Problem: Turn the stretch of the records below that opens with the line containing "Image resolution: width=602" and closes with the line containing "coord(277,220)" into a JSON list of strings, one string per line and no blank lines. Leave the pictures out.

Data section:
- - -

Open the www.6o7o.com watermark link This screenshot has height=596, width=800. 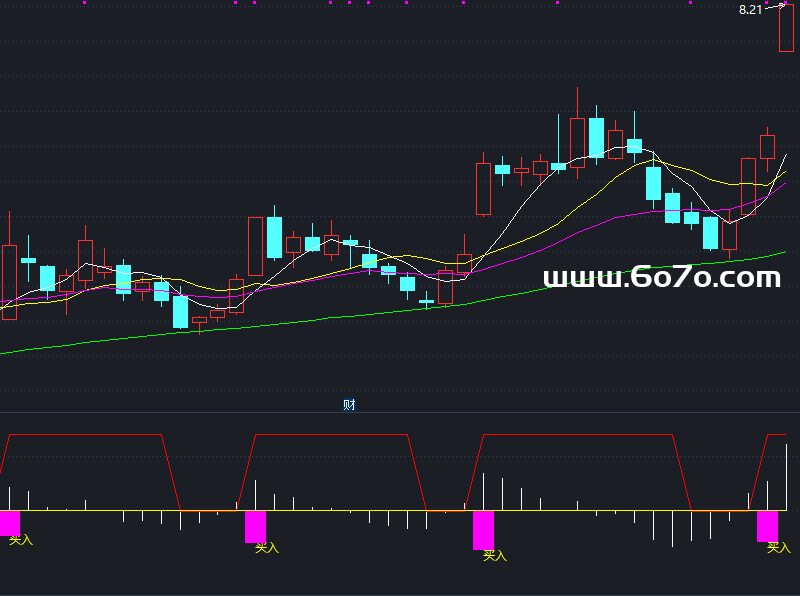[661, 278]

- - -

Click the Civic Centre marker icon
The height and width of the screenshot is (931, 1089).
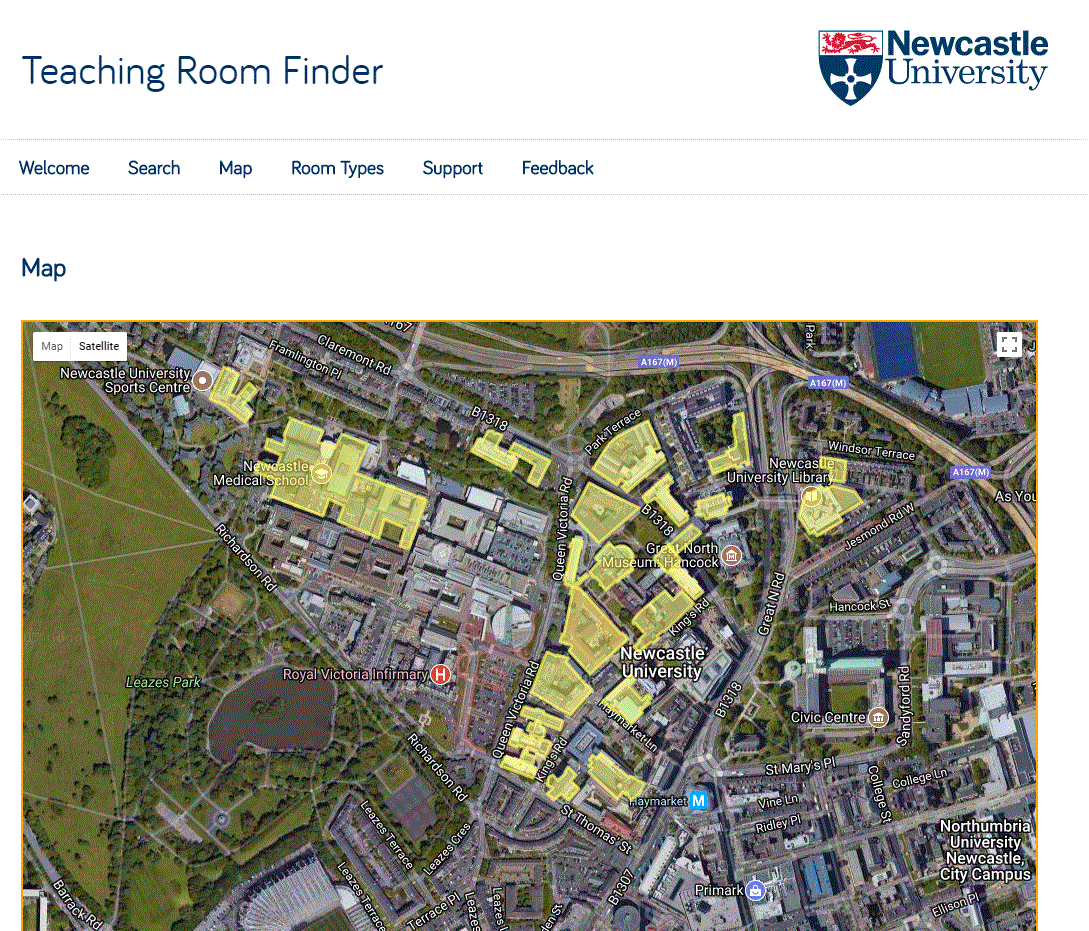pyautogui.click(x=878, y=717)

- - -

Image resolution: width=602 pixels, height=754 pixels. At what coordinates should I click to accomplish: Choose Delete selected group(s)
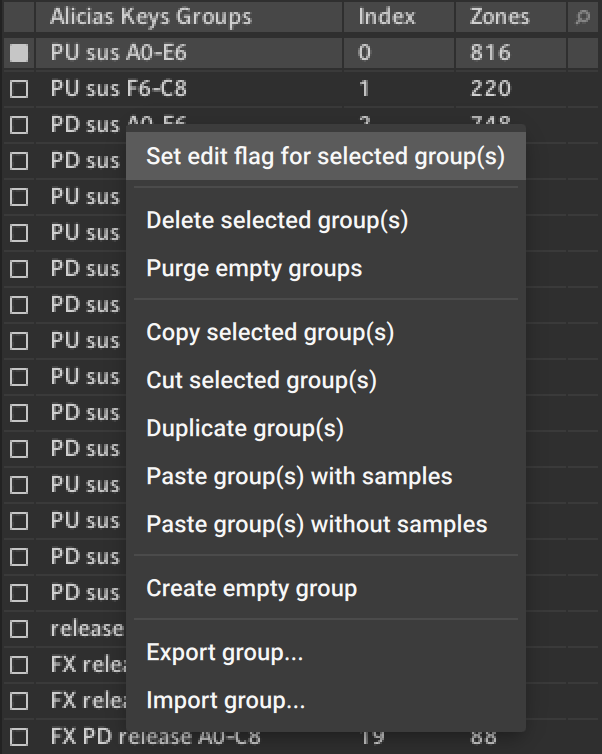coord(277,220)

- - -

Task answer:
[
  "Image resolution: width=602 pixels, height=754 pixels. At what coordinates should I click to accomplish: Choose Delete selected group(s)",
  "coord(277,220)"
]